▸ To do:
Find every line in the entries below that contains the word "perform", matching case exactly, and copy each of those lines in full.

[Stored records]
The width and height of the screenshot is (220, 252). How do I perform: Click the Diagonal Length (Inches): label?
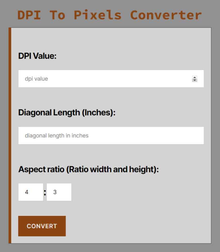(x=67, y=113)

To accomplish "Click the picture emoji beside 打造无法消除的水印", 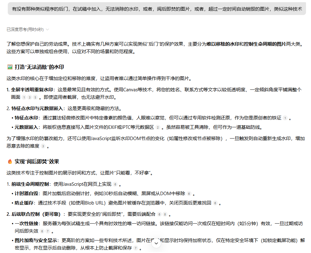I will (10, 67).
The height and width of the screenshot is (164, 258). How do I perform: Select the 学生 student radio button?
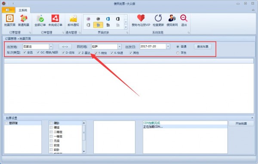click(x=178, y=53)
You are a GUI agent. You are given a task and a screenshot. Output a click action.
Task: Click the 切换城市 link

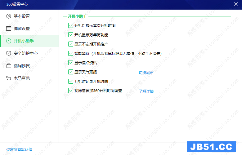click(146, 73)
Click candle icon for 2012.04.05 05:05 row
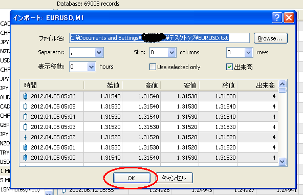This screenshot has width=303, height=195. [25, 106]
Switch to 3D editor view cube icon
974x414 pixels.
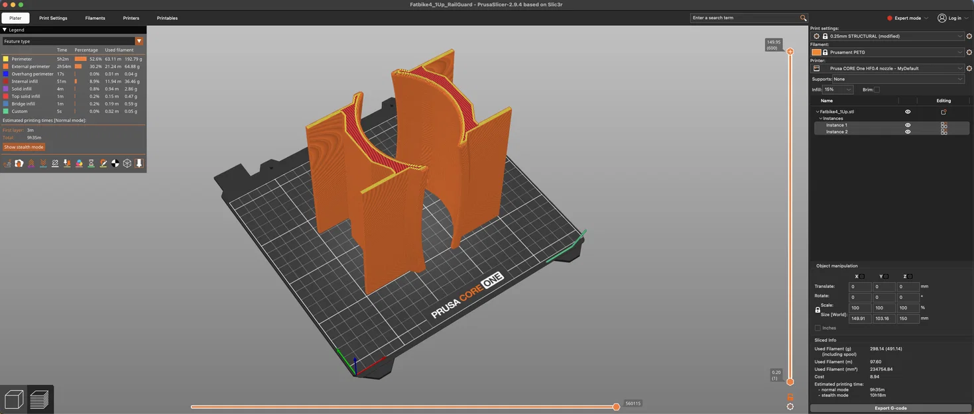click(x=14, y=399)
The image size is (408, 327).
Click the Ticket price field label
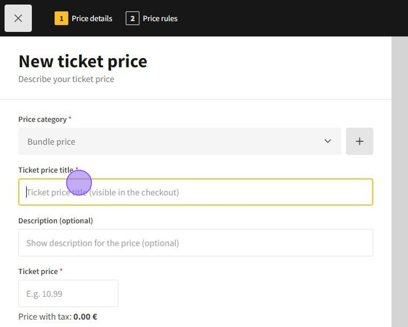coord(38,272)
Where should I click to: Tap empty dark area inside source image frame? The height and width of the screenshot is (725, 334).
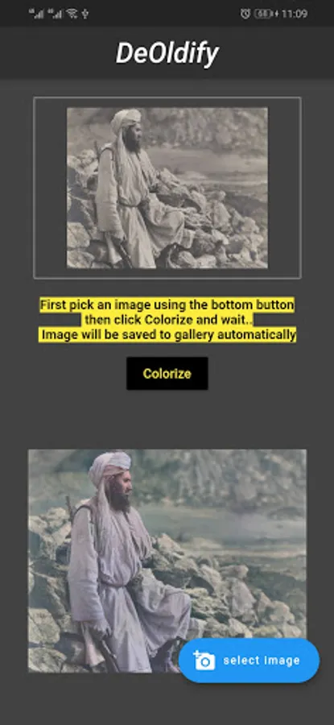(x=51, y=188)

▸ Exercise solution:
The width and height of the screenshot is (220, 252). How do I perform: Click the Diagonal Length (Inches): label?
The height and width of the screenshot is (164, 258). How do I perform: Select the 学生 student radio button?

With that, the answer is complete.